§ **DATA IN THIS EXERCISE**:
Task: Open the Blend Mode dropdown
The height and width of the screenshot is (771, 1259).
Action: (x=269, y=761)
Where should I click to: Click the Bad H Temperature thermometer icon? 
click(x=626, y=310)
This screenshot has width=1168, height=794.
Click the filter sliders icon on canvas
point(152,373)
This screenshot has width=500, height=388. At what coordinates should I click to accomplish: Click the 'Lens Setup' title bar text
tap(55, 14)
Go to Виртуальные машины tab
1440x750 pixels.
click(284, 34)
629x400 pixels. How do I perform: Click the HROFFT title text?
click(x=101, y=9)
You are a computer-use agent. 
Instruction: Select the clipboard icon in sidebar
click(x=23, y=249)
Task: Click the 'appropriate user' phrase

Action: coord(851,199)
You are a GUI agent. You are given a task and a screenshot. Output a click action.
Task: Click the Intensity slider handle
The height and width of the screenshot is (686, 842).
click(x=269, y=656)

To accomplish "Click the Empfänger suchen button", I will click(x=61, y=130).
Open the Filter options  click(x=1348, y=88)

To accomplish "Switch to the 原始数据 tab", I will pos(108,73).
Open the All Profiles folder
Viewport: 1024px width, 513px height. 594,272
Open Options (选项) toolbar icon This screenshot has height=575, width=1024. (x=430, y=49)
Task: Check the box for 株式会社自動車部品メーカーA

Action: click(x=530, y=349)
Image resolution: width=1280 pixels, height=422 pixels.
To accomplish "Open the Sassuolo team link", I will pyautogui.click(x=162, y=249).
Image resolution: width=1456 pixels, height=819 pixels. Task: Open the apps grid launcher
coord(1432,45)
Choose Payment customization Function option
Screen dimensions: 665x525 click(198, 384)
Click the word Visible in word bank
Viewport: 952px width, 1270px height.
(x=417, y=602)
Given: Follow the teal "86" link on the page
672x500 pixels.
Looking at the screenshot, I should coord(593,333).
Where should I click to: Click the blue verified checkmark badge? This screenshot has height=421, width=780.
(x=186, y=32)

§ **PROBLEM TO WORK ON**:
In the listing above, the line with "Task: Check the box for 株式会社自動車部品メーカーA" and every line after it must be set down word for word, and no other line.

§ **REPLY**:
Task: Check the box for 株式会社自動車部品メーカーA

Action: click(x=530, y=349)
Image resolution: width=1280 pixels, height=422 pixels.
To accomplish "Open the Sassuolo team link", I will pyautogui.click(x=162, y=249).
Image resolution: width=1456 pixels, height=819 pixels. Task: Open the apps grid launcher
coord(1432,45)
Choose Payment customization Function option
Screen dimensions: 665x525 click(198, 384)
Click the word Visible in word bank
Viewport: 952px width, 1270px height.
(x=417, y=602)
Given: Follow the teal "86" link on the page
672x500 pixels.
Looking at the screenshot, I should coord(593,333).
Where should I click to: Click the blue verified checkmark badge? This screenshot has height=421, width=780.
(x=186, y=32)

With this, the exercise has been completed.